When Dauch first started at Accuride, he recognized the casting facility’s failings were not due to the plant workers, and he understood clear communication would help convince them to fully participate in the upcoming changes.
“If you give people all the information, they can come to the logical decision we made, as well,” he said.
Time to Grow
After seeing profits in 2013 and a healthy increase in sales through the second quarter of 2014, Brillion is transitioning into the grow phase of its “Fix and Grow” strategy.
“All the work we have done across Accuride in the last three years has put us in position to be competitive in quality, delivery, safety and cost,” Dauch said.
As part of its fix phase, Brillion Iron Works had re-evaluated its pricing structure. It raised prices based on supply and demand in 2011 and 2012 and raised prices on jobs where the operation was selling at a loss.
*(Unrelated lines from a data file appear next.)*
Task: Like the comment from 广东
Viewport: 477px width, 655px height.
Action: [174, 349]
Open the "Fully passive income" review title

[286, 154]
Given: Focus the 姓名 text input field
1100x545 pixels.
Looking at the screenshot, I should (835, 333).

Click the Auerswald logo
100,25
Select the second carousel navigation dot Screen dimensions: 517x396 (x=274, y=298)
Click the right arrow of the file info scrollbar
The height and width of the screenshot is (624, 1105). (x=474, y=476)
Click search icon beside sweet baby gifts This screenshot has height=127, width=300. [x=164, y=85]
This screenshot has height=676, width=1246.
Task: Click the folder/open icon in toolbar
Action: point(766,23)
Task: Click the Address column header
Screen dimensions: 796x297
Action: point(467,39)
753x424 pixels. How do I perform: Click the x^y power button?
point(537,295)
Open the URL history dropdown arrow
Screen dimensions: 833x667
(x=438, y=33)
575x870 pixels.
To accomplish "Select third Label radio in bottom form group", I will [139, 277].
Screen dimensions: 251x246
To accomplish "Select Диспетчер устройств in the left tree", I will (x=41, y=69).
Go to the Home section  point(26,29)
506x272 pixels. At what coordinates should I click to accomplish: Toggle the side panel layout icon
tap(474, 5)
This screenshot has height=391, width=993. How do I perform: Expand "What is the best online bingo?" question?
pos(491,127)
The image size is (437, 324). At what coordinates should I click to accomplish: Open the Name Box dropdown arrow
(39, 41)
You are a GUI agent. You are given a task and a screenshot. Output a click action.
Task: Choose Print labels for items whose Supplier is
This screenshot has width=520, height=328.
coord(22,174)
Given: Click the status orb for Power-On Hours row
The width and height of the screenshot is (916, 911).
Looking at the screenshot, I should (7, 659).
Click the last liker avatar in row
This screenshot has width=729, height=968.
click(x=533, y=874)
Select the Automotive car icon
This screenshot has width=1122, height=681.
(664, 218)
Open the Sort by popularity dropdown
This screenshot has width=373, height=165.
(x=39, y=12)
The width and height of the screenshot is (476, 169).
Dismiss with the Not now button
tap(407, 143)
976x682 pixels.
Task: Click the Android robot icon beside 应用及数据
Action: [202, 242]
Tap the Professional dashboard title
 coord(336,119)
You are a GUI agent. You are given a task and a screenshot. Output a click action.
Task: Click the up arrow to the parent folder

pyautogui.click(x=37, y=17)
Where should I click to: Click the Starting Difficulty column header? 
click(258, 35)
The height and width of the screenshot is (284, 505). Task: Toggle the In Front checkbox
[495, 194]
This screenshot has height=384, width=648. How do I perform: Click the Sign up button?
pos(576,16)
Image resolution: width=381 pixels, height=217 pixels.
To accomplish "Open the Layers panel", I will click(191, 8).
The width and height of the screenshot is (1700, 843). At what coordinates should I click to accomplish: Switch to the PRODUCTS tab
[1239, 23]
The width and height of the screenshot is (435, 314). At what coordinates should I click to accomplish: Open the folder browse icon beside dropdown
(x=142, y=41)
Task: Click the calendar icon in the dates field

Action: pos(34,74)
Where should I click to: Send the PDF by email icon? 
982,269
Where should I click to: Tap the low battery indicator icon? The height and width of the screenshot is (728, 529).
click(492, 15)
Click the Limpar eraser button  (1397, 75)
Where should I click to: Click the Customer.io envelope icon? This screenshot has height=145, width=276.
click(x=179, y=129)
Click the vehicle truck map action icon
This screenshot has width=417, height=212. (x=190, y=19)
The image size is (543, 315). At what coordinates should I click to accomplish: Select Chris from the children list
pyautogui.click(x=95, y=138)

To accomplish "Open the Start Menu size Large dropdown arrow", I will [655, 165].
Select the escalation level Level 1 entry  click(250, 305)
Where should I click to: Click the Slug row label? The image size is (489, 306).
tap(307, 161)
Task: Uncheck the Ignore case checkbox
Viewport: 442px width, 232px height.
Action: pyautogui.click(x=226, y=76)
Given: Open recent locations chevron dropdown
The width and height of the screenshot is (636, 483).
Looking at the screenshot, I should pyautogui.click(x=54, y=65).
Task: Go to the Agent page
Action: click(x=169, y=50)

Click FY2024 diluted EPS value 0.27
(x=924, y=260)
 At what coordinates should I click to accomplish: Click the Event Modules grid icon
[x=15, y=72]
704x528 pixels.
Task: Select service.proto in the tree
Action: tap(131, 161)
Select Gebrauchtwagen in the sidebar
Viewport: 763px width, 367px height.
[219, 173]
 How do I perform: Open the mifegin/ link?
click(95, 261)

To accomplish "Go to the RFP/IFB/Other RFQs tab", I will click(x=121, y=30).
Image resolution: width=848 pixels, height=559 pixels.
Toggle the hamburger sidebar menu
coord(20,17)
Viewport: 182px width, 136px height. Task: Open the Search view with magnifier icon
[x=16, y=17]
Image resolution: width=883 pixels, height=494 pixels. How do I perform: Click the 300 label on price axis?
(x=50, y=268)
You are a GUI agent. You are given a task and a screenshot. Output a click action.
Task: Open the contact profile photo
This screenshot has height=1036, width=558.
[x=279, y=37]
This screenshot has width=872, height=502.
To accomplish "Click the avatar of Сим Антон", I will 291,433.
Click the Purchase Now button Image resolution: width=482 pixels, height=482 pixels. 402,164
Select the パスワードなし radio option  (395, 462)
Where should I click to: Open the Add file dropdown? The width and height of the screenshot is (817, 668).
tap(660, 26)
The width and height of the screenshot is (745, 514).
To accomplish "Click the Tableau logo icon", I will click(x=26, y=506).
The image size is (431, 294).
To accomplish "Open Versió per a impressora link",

Using this mentality, the organization will seek organic growth through profitably winning market share against its competitors and filling its current capacity of 140,000 tons. At Brillion, continued growth will require additional investment in the core room and grinding operations and eventually in another casting line.
Accuride has committed to making continued investments to enable Brillion to become a globally competitive casting facility. Brillion Iron Works is in a better position now than it was five years ago, when Accuride filed for bankruptcy. With stronger financials, better process control and flow, and upgraded equipment, the iron casting facility is in a much better position to compete in an ever consolidating foundry industry and positively contribute to Accuride Corporation’s bottom line.
“The management team brought process discipline and standardization of processes across our plants,” said Timothy Weir, Accuride director of public affairs, communications and marketing. “This stems directly from the human beings who drive it and those who support that vision. They are technically strong people, and what they’ve accomplished has been transformational.”